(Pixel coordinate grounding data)
● ● ●
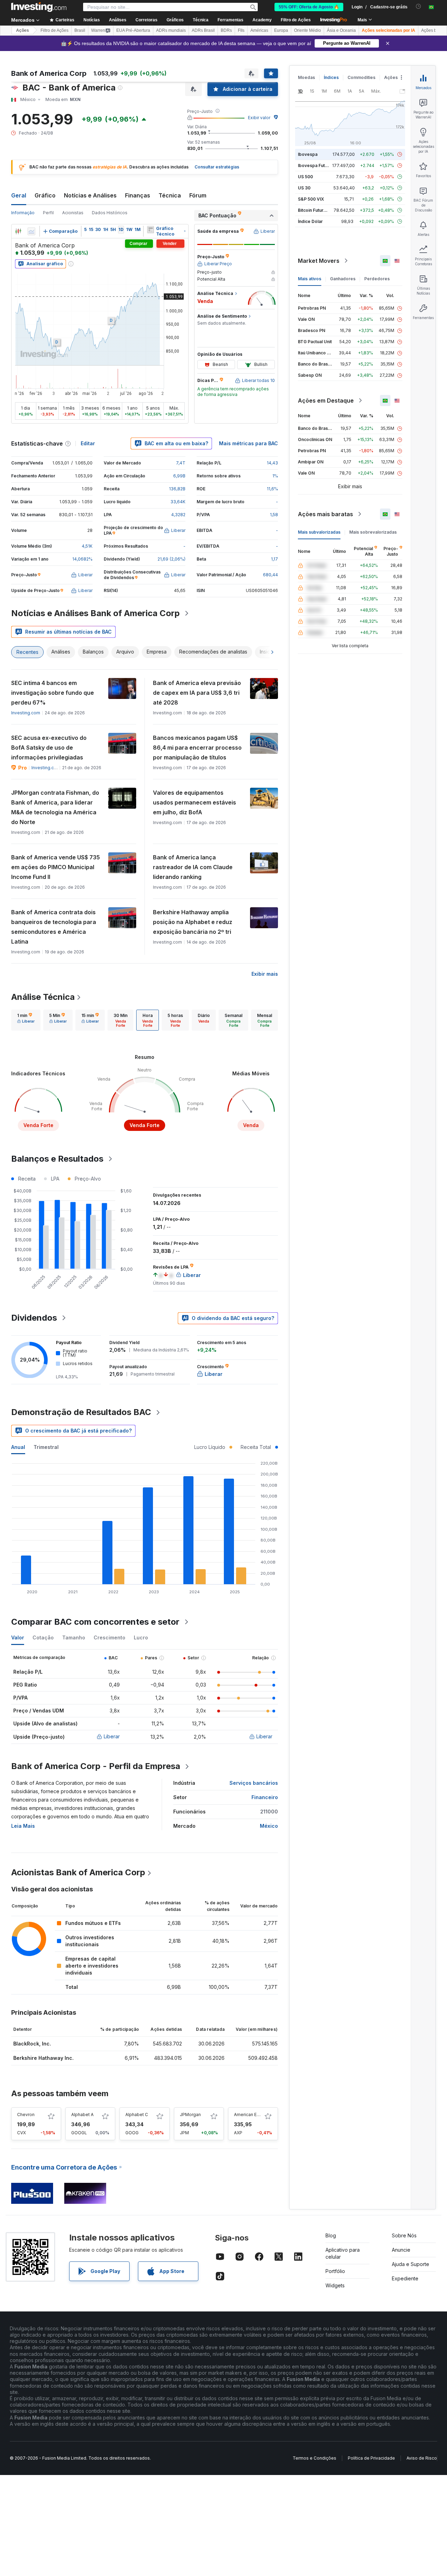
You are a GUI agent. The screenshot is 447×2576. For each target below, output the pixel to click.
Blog (330, 2235)
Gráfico (45, 195)
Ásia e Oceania (341, 30)
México (269, 1826)
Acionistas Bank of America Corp (78, 1872)
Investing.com (25, 712)
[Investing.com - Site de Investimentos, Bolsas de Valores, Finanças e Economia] (38, 7)
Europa (281, 30)
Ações (22, 30)
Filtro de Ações (296, 19)
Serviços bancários (253, 1783)
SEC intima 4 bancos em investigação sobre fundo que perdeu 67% (52, 692)
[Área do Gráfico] (31, 231)
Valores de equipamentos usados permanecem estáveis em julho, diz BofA (194, 802)
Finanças (137, 195)
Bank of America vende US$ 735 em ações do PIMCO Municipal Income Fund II (55, 867)
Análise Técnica (43, 997)
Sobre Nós (404, 2235)
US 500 (305, 176)
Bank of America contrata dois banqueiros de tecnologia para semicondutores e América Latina (53, 927)
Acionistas (72, 212)
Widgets (335, 2285)
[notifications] (419, 6)
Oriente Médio (307, 30)
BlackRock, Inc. (32, 2044)
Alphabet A (82, 2114)
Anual (18, 1447)
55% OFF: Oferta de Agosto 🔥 (309, 7)
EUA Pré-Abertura (133, 30)
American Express (252, 2114)
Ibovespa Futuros (316, 165)
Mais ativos (309, 278)
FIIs (241, 30)
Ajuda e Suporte (410, 2264)
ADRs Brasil (203, 30)
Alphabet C (136, 2114)
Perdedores (377, 278)
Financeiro (264, 1797)
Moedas (306, 77)
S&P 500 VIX (311, 199)
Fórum (197, 195)
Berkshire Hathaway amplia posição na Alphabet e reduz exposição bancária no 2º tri (192, 922)
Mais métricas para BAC (248, 443)
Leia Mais (23, 1826)
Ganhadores (343, 278)
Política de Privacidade (371, 2458)
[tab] (26, 1020)
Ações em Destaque (326, 400)
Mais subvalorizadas (319, 532)
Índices (331, 77)
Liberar (112, 1736)
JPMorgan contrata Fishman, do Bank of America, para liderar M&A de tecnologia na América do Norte (55, 807)
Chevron (26, 2114)
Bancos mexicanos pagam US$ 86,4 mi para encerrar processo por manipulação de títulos (197, 747)
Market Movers (318, 260)
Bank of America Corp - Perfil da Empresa (95, 1766)
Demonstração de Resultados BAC (81, 1412)
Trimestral (46, 1447)
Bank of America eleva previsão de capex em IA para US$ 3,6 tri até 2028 (197, 692)
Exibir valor (259, 117)
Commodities (361, 77)
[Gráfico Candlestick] (18, 231)
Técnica (170, 195)
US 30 (304, 187)
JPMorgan (190, 2114)
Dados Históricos (109, 212)
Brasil (79, 30)
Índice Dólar (310, 221)
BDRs (226, 30)
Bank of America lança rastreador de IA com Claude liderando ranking (193, 867)
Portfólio (335, 2271)
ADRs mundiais (171, 30)
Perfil (48, 212)
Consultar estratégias (217, 166)
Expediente (405, 2278)
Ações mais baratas (325, 514)
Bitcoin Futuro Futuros (320, 210)
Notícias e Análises (90, 195)
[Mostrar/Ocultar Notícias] (150, 229)
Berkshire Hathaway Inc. (43, 2058)
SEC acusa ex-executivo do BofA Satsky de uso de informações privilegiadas (49, 747)
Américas (259, 30)
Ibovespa (307, 154)
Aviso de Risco (421, 2458)
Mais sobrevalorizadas (373, 532)
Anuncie (401, 2250)
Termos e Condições (314, 2458)
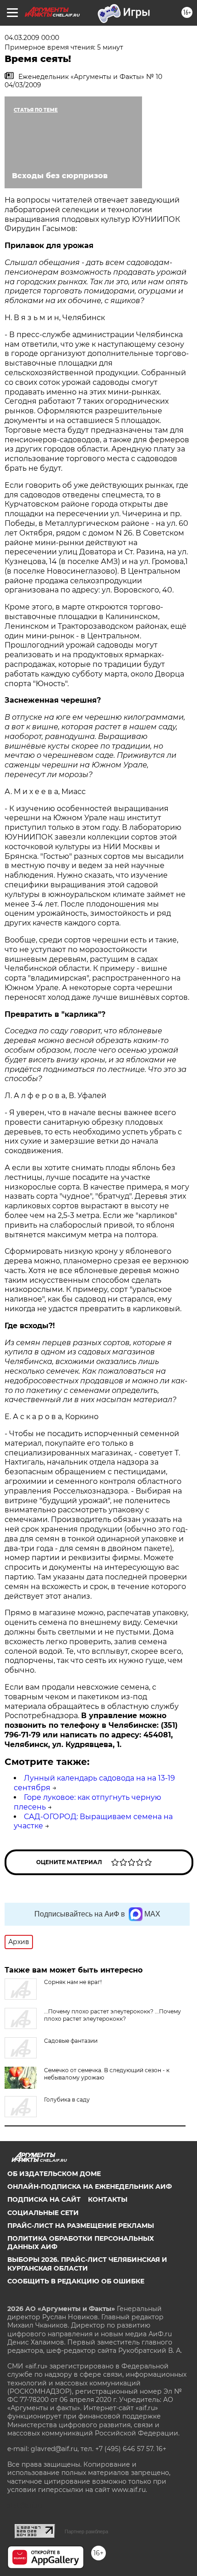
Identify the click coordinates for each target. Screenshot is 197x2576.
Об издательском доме (54, 2174)
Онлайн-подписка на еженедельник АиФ (89, 2186)
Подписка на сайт (44, 2199)
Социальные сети (43, 2213)
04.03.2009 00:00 (32, 38)
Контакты (107, 2199)
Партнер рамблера (86, 2531)
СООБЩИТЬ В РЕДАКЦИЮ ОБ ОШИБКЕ (75, 2281)
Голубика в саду (67, 2099)
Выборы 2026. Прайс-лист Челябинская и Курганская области (87, 2263)
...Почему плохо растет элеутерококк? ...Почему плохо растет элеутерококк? (112, 2015)
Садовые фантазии (71, 2040)
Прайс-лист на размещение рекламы (80, 2225)
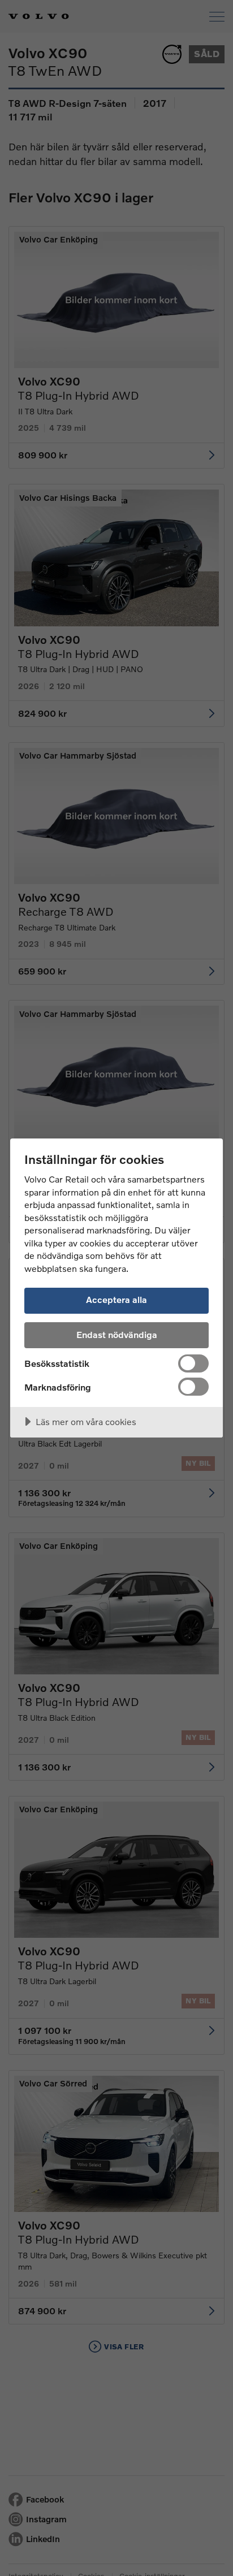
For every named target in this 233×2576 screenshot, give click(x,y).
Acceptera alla (116, 1299)
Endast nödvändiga (116, 1334)
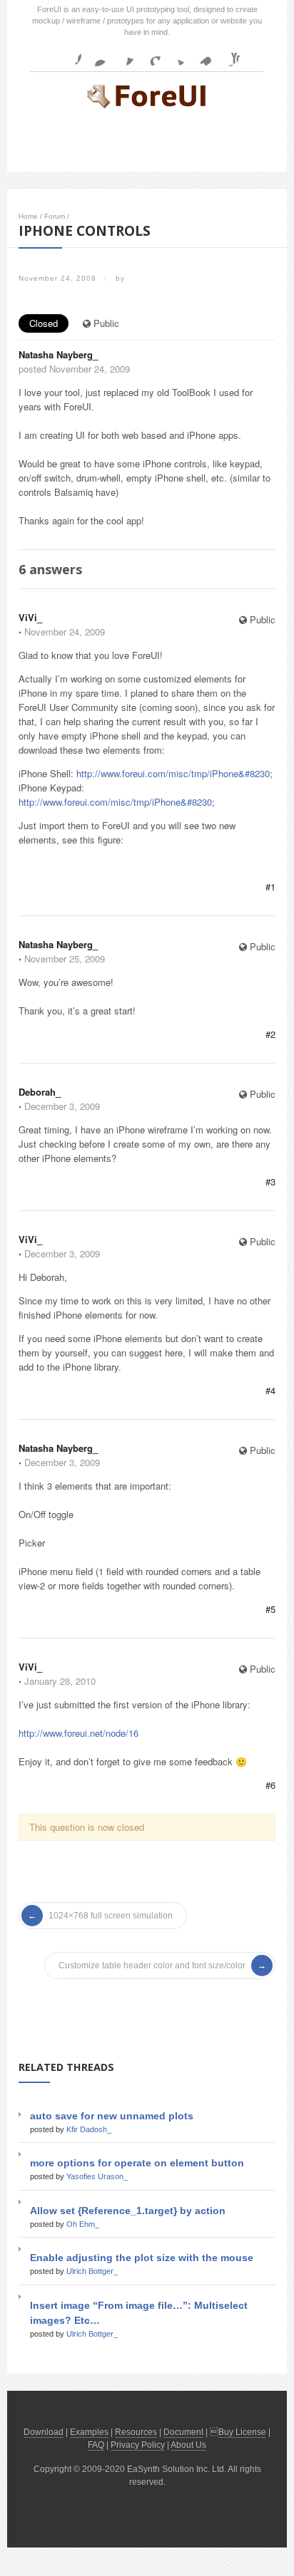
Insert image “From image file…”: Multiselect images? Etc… (139, 2313)
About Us (188, 2445)
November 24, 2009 (64, 631)
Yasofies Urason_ (97, 2176)
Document (183, 2432)
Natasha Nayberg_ (58, 354)
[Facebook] (70, 54)
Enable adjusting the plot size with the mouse (141, 2257)
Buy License (242, 2432)
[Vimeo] (202, 54)
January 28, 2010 (60, 1681)
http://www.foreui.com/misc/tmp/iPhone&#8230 (173, 773)
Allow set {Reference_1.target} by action (127, 2210)
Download (44, 2432)
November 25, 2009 (64, 958)
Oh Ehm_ (82, 2224)
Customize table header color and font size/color (152, 1965)
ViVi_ (30, 617)
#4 (270, 1390)
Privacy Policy (138, 2445)
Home (28, 216)
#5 (270, 1609)
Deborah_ (40, 1092)
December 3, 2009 (62, 1106)
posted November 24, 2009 (74, 368)
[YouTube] (228, 54)
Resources (136, 2432)
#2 (270, 1034)
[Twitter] (175, 54)
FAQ (96, 2445)
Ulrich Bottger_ (92, 2271)
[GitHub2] (122, 54)
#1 (270, 886)
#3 (270, 1181)
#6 (270, 1785)
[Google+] (149, 54)
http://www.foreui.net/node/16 (78, 1733)
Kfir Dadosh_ (88, 2129)
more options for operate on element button (137, 2163)
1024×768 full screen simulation (111, 1916)
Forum (54, 216)
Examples (89, 2432)
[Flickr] (96, 54)
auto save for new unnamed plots (111, 2115)
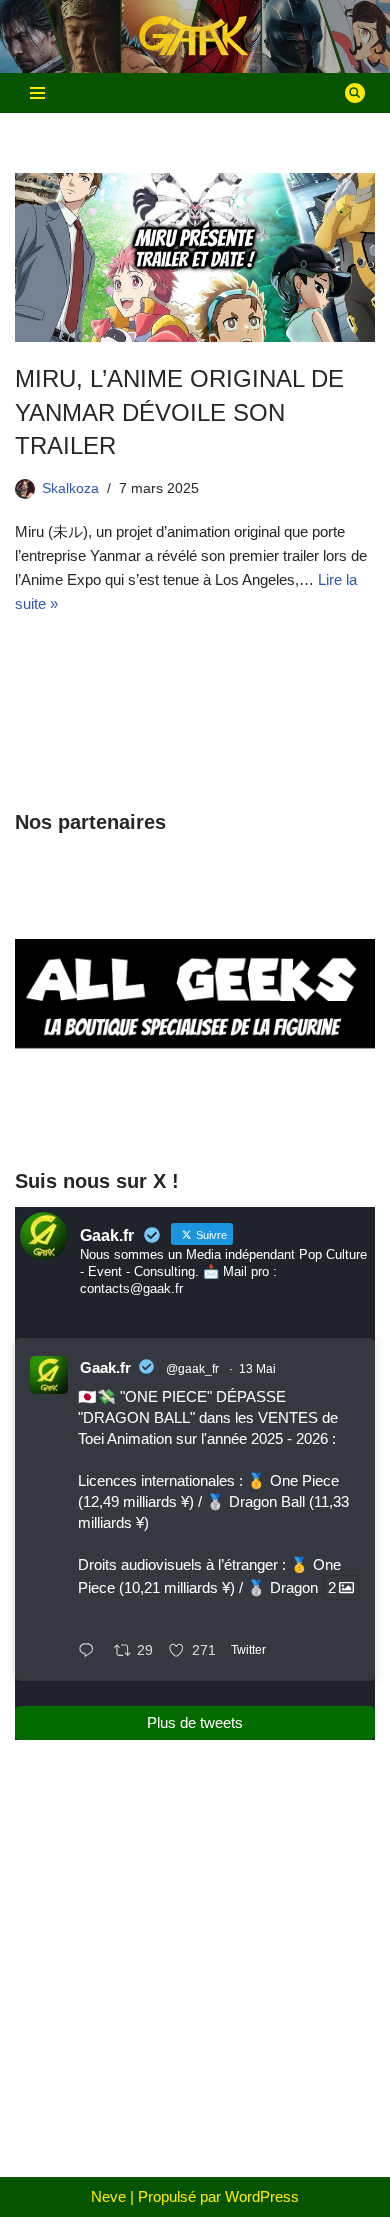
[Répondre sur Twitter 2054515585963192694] (91, 1652)
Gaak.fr (105, 1367)
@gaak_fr (192, 1369)
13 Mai (257, 1369)
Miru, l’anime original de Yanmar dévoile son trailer (179, 412)
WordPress (262, 2196)
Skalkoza (70, 488)
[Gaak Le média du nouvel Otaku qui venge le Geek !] (195, 36)
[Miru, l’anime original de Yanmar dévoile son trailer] (195, 257)
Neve (108, 2196)
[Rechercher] (355, 93)
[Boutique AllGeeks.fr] (195, 1112)
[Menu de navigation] (37, 93)
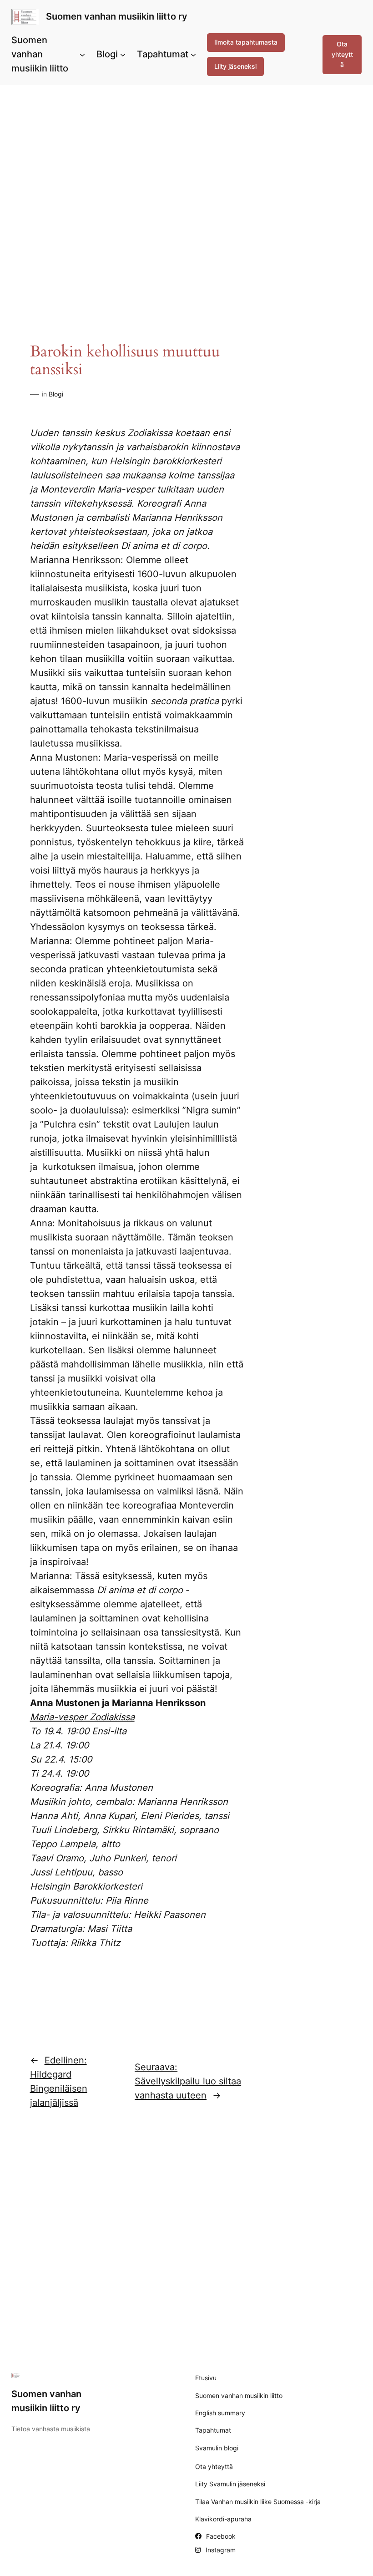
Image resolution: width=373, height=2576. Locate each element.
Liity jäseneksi (235, 66)
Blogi (56, 394)
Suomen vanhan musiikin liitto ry (116, 16)
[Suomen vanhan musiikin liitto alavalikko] (82, 54)
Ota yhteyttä (342, 54)
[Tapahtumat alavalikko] (193, 54)
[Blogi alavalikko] (123, 54)
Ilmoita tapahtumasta (245, 42)
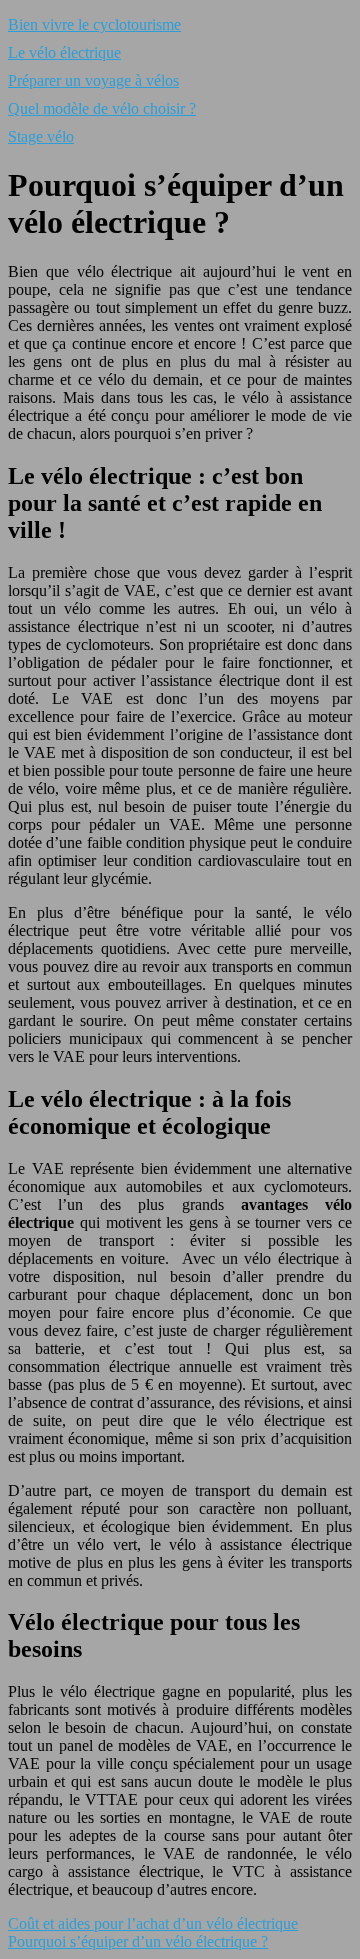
● ● ●
▶ [Assignment]
Go through the records above and, whenever a line includes the word "original", copy it.

▶ [Finished task]
Miru, l’anime original de Yanmar dévoile son trailer (179, 412)
[Miru, l’anime original de Yanmar dévoile son trailer] (195, 257)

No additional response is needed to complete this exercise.